As Ethan Edwards, Wayne is a man adrift — a Confederate veteran estranged from society. It is a demanding role and Wayne delivers the goods under Ford’s direction. Ford liked using a core company of actors and Wayne became the marquee member of the stock players Ford repeatedly drew on for his films. By the time the cameras started rolling on The Searchers, Ford and Wayne were as closely identified with each other as any director-actor combo before or since. In Crawford’s view, Ford knew Wayne could project the very qualities his protagonists embodied and utilized Wayne’s “strong silent charisma” like no one else.
The Searchers memorably opens with a lone rider approaching the homestead of Aaron Edwards, wife Martha and daughters Lucy and Debbie. The rider is framed in the doorway of the house amid the vast expanse of the desert. As the rider approaches, a ballad about a man’s lonely wandering plays on the soundtrack: “What makes a man to wander? What makes a man to roam? What makes a man leave bed and board and turn his back on home? Ride away, ride away, ride away.”

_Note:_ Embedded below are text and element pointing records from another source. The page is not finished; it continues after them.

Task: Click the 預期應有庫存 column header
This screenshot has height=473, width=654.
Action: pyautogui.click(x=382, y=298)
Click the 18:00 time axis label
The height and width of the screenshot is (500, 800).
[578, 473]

Ethan Edwards is returning to the frontier Texas wilderness and the only family he knows after a separation of many years. There is a tragic quality about Ethan, who during his long sojourn has lost his former sweetheart, Martha, to his brother. Harboring a deep hatred for Indians, he cannot accept the part-Cherokee teen, Martin Pawley (whom Aaron and Martha adopted after Ethan rescued him during an Indian raid in which the boy’s parents were killed), as his nephew.
After living a nomadic bordering-on-outlaw life since the war, Ethan clearly longs for the domestication his kin enjoy, but events prevent his reintegration into civilization. When an Indian raiding party, led by the Comanchee renegade Scar, attacks neighboring homesteads, Ethan and Marty (Jeffrey Hunter) join Texas Rangers in pursuit of the marauders. In Ethan’s absence, the raiders attack Aaron’s place, killing Aaron and Martha and kidnapping Lucy and Debbie (Natalie Wood).
The killings and abductions set Ethan, Marty and others off on an epic avenging search across the desert. It is a quest fueled more by Ethan’s blind rage than justice. After Lucy is found dead and violated, Ethan leaves no doubt he means to kill both Scar and Debbie, whose virtue he deems irretrievable.
While Ethan is unrelenting in his pursuit, Marty, who abhors Ethan’s plan, is just as unbending in his will to prevent any harm coming to Debbie. When, months later, the decimated search party is no closer to finding her, only Ethan and Marty remain to carry-on. Beyond all reason, their search stretches over a decade, with Ethan growing more callous each year.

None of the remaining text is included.